Mueller, P. M.; Mikolaj, M. R.; Belbaraka, E.; Hartstein, F.; Altinoluk, S.; Perder, B.; Trnka, P.; Welke, R.-W.; Naumann, H.; Taudien, N.; Solimena, M.; Kunz, S.; Levental, I.; Levental, K. R.; Mueller, A.; Ewers, H.; Narayan, K.; Rocks, O.

Organelle homeostasis is a key determinant of cellular fitness, yet how cells remodel their membranes in response to environmental change remains unclear. Here, we identify a temperature- and lipid saturation-dependent transformation of endoplasmic reticulum membranes into giant, rigid, multilamellar tubes in cells and in vivo. These "rods" emerge from demixing of saturated lipids into solid-like domains - a previously unrecognised, large-scale endomembrane phase behaviour, fundamentally distinct from the transient liquid-ordered nanodomains of the plasma membrane. ER-tubulating reticulon-homology proteins are excluded from rods; their segregation drives progressive membrane flattening and ultimately multilayered wrapping.
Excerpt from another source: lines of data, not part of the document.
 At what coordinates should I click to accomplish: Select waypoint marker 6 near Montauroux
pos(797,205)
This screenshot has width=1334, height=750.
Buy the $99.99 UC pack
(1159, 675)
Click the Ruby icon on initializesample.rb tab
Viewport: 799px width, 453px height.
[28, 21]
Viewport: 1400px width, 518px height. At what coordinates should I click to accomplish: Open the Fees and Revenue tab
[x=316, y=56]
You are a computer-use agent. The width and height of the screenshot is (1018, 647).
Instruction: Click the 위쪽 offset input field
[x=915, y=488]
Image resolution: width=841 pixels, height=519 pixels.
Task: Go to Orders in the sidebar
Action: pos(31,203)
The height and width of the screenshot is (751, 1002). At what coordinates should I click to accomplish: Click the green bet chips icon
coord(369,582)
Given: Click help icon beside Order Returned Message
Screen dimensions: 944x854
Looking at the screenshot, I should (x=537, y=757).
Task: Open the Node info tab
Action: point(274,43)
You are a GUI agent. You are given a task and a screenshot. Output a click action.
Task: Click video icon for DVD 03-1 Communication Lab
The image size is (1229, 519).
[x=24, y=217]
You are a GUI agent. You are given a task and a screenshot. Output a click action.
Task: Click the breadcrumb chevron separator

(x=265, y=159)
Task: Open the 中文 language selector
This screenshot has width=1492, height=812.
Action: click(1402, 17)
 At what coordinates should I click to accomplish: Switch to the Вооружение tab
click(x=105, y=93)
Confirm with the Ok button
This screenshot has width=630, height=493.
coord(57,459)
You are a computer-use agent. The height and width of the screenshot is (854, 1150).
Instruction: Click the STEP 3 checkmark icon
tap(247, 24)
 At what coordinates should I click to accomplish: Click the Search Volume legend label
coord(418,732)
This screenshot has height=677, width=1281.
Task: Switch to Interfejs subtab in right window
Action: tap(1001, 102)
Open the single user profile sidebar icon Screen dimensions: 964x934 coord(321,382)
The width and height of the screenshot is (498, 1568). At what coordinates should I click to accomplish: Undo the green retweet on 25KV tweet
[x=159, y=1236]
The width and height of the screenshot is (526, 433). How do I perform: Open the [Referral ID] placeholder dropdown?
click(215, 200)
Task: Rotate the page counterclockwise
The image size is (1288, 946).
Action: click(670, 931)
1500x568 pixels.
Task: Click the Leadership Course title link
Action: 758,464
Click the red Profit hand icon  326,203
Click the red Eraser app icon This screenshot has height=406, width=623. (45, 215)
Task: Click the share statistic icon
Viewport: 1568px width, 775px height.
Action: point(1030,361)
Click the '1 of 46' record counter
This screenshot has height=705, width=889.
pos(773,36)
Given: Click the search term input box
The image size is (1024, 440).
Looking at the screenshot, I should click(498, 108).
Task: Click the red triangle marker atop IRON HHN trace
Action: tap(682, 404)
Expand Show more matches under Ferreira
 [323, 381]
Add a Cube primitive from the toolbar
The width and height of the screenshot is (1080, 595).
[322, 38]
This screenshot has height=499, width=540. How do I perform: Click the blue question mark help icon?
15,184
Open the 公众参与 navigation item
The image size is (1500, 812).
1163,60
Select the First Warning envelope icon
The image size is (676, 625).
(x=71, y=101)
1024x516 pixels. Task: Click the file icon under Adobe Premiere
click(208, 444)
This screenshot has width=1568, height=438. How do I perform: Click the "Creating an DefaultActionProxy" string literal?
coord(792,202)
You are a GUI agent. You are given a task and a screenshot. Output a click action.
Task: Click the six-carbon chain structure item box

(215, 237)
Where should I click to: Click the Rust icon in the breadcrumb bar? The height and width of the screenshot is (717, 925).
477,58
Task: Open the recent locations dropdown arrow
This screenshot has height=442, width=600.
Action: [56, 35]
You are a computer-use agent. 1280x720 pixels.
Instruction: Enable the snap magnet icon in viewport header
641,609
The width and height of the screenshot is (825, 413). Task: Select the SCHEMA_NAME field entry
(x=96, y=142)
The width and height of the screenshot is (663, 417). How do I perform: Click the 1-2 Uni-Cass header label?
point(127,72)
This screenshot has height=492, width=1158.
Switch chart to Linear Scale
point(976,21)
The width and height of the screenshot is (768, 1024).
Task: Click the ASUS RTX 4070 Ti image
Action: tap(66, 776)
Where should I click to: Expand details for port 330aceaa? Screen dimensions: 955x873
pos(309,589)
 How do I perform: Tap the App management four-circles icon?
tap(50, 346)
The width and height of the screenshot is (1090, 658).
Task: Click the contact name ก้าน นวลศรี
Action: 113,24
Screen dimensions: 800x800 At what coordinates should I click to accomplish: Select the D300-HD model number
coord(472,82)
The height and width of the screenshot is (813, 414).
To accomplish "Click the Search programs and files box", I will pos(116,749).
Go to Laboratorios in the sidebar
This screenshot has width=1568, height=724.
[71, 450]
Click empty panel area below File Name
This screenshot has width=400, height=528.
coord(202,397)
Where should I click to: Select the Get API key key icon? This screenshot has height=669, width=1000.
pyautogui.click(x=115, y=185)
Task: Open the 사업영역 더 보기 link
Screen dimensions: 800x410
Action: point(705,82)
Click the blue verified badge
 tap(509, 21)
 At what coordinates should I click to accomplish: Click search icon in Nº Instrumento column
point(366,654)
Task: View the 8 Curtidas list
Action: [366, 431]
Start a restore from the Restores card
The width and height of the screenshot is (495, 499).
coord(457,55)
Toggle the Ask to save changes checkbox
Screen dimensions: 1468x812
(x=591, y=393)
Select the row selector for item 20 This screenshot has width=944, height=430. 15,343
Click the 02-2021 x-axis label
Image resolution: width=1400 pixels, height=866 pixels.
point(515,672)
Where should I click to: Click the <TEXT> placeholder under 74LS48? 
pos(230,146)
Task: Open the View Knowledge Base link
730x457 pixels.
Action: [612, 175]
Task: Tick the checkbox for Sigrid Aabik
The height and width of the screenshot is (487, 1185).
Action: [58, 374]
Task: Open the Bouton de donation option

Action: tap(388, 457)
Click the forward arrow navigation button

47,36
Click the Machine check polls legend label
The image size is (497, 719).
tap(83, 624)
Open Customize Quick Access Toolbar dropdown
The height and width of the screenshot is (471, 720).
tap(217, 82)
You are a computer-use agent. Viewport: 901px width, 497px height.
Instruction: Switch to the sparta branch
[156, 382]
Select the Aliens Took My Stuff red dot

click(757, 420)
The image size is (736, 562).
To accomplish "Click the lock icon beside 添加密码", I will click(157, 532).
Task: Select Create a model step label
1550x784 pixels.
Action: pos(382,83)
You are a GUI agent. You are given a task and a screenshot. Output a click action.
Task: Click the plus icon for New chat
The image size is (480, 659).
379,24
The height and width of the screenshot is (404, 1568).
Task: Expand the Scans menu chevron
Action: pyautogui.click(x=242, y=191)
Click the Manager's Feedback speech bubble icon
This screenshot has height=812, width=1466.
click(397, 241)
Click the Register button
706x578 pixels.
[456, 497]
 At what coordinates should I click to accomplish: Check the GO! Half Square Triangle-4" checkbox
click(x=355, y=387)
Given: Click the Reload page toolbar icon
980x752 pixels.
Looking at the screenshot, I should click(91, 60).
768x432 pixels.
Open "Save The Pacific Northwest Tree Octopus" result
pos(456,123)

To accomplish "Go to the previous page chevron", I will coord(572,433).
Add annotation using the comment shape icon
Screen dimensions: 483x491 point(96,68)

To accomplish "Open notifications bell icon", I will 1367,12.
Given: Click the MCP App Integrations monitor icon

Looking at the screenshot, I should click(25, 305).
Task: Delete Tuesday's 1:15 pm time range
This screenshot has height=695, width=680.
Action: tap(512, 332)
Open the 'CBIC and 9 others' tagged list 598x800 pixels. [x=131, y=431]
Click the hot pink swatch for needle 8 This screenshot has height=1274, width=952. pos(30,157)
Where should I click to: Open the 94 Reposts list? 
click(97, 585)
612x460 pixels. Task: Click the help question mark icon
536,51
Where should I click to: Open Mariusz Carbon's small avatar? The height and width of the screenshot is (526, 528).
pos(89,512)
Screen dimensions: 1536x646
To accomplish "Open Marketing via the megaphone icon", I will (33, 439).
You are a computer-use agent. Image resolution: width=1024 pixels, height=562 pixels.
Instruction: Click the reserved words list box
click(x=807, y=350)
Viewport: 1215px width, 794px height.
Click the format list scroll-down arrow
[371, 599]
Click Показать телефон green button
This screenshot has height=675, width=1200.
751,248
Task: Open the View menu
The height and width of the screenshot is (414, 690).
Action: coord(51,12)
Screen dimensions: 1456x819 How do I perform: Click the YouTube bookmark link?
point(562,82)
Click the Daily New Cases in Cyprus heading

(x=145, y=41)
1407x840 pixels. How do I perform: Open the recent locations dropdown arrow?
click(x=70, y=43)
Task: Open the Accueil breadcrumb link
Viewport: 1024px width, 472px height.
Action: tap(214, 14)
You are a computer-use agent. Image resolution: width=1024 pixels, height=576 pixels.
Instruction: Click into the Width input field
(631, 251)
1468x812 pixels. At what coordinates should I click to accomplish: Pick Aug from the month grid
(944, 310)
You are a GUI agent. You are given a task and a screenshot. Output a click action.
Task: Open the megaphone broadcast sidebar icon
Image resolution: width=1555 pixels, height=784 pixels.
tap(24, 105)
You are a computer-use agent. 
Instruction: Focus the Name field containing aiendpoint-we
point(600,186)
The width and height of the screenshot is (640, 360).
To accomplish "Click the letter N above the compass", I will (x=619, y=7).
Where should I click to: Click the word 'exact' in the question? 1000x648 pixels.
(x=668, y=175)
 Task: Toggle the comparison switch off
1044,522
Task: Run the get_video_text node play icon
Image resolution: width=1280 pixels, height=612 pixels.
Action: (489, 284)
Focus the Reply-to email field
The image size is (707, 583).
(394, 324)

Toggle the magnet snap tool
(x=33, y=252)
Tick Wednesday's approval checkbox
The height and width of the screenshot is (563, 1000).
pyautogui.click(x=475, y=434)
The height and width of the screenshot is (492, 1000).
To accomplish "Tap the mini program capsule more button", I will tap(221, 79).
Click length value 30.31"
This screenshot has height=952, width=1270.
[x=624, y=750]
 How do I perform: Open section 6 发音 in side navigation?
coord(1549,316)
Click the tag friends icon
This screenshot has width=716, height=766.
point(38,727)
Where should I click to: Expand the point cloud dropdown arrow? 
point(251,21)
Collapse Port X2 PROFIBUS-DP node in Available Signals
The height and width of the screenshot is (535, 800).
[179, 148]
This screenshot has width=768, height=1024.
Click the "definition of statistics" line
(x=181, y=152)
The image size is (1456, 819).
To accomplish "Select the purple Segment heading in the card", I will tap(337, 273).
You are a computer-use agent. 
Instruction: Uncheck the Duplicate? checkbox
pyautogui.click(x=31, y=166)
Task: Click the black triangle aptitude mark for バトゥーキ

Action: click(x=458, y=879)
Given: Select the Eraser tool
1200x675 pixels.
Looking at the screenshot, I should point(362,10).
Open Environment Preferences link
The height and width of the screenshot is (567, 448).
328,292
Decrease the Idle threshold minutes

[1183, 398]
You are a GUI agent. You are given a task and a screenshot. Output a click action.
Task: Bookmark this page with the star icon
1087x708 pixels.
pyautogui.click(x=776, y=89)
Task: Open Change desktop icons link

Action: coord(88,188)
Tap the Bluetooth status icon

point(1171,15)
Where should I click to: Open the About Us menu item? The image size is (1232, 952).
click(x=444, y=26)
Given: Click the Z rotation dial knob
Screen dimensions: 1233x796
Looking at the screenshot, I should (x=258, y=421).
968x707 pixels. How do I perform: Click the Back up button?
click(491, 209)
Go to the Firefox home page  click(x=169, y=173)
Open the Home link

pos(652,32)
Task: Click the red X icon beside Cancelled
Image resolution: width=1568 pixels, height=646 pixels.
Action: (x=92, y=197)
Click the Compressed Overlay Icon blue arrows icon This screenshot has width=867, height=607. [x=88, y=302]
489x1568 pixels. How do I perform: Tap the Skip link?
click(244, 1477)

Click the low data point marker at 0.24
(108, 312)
Surfactant-producing alveolar type-II lung cells, enriched in saturated lipids, form rods even at 37degC, demonstrating that native lipid metabolism can induce this transformation. This spatially organizing lipid-protein domain interplay may tune the ER tubule/sheet balance and provide a homeoviscous mechanism to preserve fluidity in the cholesterol-poor ER under thermal or metabolic stress.